Managing the Turn – The Experts Have Spoken!

It appears there is currently some rhyme in the markets as to when the end of the bull market will begin. The consensus survey says it should be sometime in 2020! The reasons for the timing are all well documented from the fading effects of the Trump tax cuts to asset valuations to the length of the economic expansion. Be assured that no one person knows for sure.

The larger challenge lies in managing the turn over a period of time and conveying this process as the change is occurring. This is where we stand today. The starting point can’t seem to get any better.

The small business optimism index is at an all-time high. The chart below shows 50 years of data. Gravity and optimism will at some point turn to reality and pessimism.

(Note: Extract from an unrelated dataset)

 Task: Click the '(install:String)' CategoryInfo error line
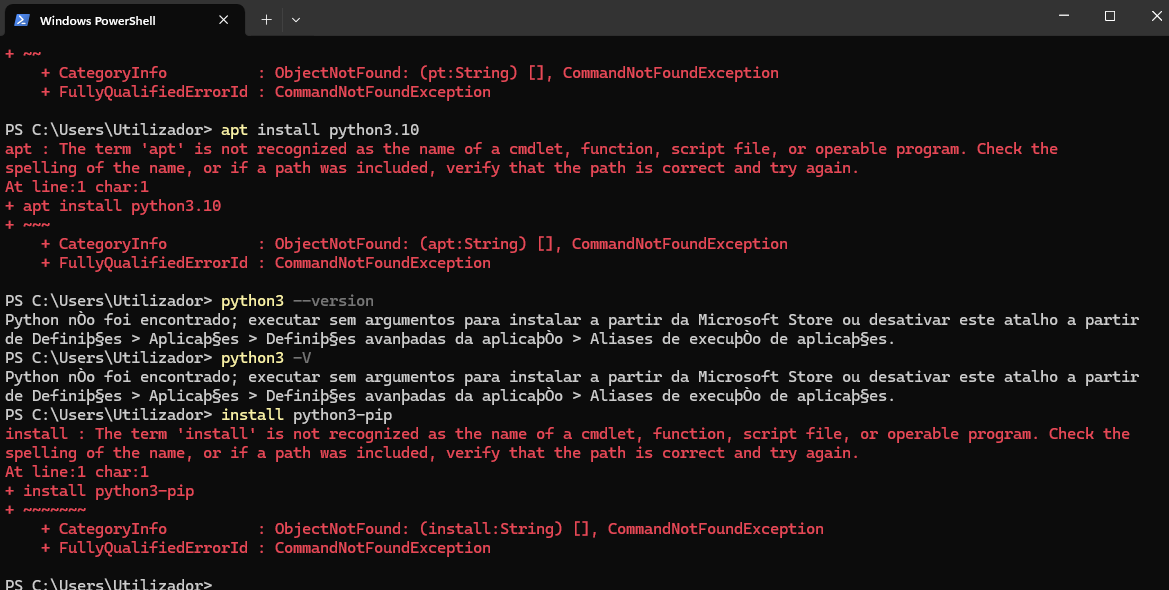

Source: VIP Wealth Solutions and Bloomberg

It seems to make sense to be somewhat prudent or to be a little cautious when things look so great. Can optimism go on forever? So far, history has suggested that pots of gold at the end of rainbows and unicorns are somewhat mythical.

BUT wait the bull market is in full swing. The long-term trend line of the S&P 500 continues to march to its own beat and the analysts suggest we remain in a longer-term bull market trend.

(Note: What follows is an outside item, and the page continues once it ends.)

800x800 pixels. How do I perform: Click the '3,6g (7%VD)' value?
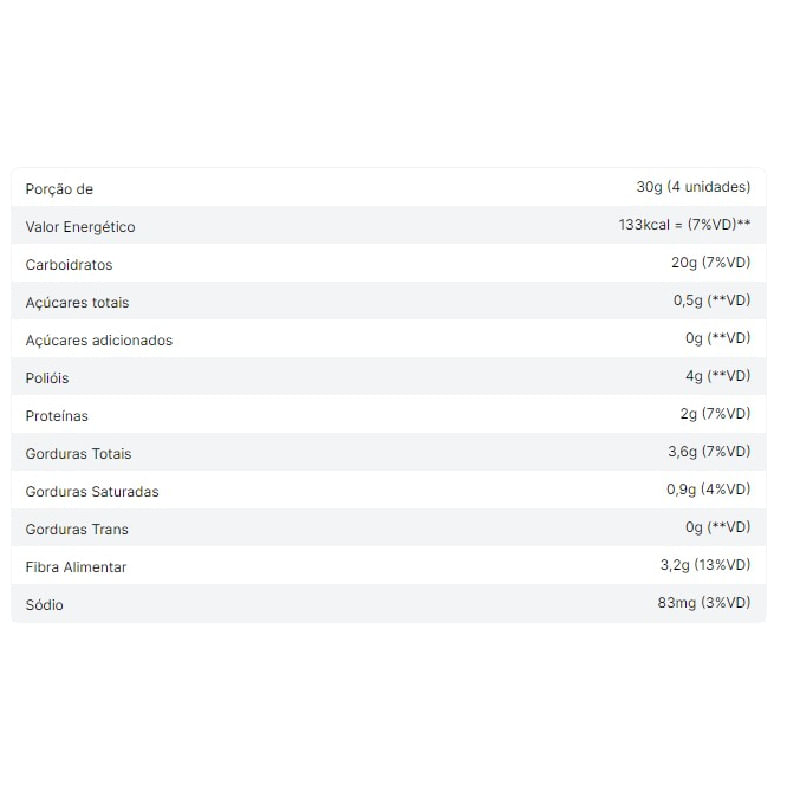(709, 452)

Source: VIP Wealth Solutions and Bloomberg

This is where we see the risk in that the world has become somewhat less concerned about the obvious. We picked up this analogy in one of our recent readings and thought it was appropriate for the current environment:

It is worth remembering that portfolios, like a garden, must be carefully tended to otherwise the bounty will be reclaimed by nature itself.

  • If fruits are not harvested (profit taking) they ‘rot on the vine.’
  • If weeds are not pulled (sell losers), they will choke out the garden.
  • If the soil is not fertilized (savings), then the garden will fail to produce as successfully as it could.

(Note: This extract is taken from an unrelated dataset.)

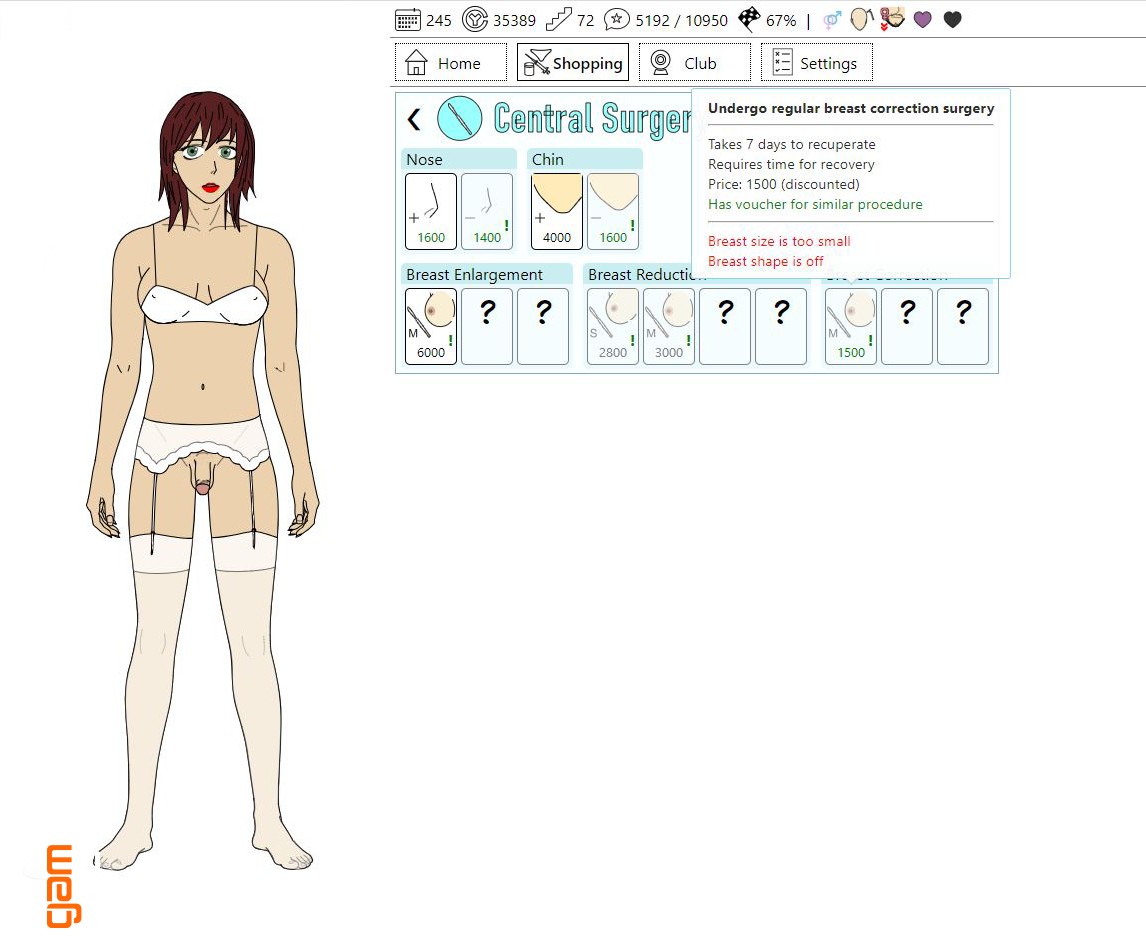This screenshot has width=1146, height=938.
Task: Click the black heart status icon
Action: coord(952,20)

So, as a reminder, and considering where the markets are currently, here are the rules for managing your garden:

  1. HARVEST: Reduce “winners” back to original portfolio weights. This does NOT mean sell the whole position. You pluck the tomatoes off the vine, not yank the whole plant from the ground.
  2. WEED: Sell losers and laggards and remove them from the garden. If you do not sell losers and laggards, they reduce the performance of the portfolio over time by absorbing “nutrients” that could be used for more productive plants. The first rule of thumb in investing “sell losers quickly.”
  3. FERTILIZE AND WATER: Add savings on a regular basis. A garden cannot grow if the soil is depleted of nutrients or lost to erosion. Likewise, a portfolio cannot grow if capital is not contributed regularly to replace capital lost due to erosion and loss. If you think you will never lose money investing in the markets…then you shouldn’t be investing, to begin with.
  4. WATCH THE WEATHER: Pay attention to markets. A garden can quickly be destroyed by a winter freeze or drought. Not paying attention to the major market trends can have devastating effects on your portfolio if you fail to see the turn for the worse. As with a garden, it has never been harmful to put protections in place for expected bad weather that didn’t occur. Likewise, a portfolio protected against ‘risk’ in the short-term, never harmed investors in the long-term.

There are plenty of warning signs the ‘good times’ are nearing their end, which will likely surprise most everyone.

Maybe it is time to remind ourselves of the noise and what might happen. Here is a list of the biggest threats that may come into play in the coming quarters.  We are watching the data closely as it could come from multiple directions:

  • Technical deviations
  • Emerging market debt and economic stabilities
  • U.S. dollar strength
  • Oil prices (below $60)
  • Interest rates (Fed)
  • Economic strength
  • Earnings
  • Leverage (Margin)

It is not necessarily one event but the linkages that may impose an overall effect:

  • Continued moves higher in the dollar impacts exporters, reduces profitability and drags on earnings.
  • A rising dollar also weighs on oil prices which are highly correlated to the economic growth and inflationary pressures. Just ask Alberta!
  • As the Fed continues to hike rates into a slowing economic growth rate (think housing), the downward pressure is exacerbated as higher rates reduce capital expenditures and consumption.
  • As the emerging market rout intensifies, debt related issues become much more prevalent and the Fed’s rate hikes eventually trigger a credit-related event. This would be bad.
  • The combination of these events weighs on asset prices which trigger an “algorithmic” sell-off and sparks a broad-based sell-off leading to margin calls. There is a lot of money in ETF strategies and when they sell – well… they sell
  • As the sell-off intensifies, and margin liquidation causes a liquidity issue in the ETF complex, investors eventually “panic sell” the next low.

Okay, that was gloomy!

SO back to managing the turn. This is a bit more complex, but the all-stock complex is not the answer. Diversified strategies and ultimately cash, hedging and some good old fashion quality will prevail as noted by the gardener above.
We have started to be more cautious and recognize that we may not be at the end of the bull market. We are also confident enough to realize that risk reduction happens before the event not during the event. No one likes the feeling of everyone trying to get out the door at one time.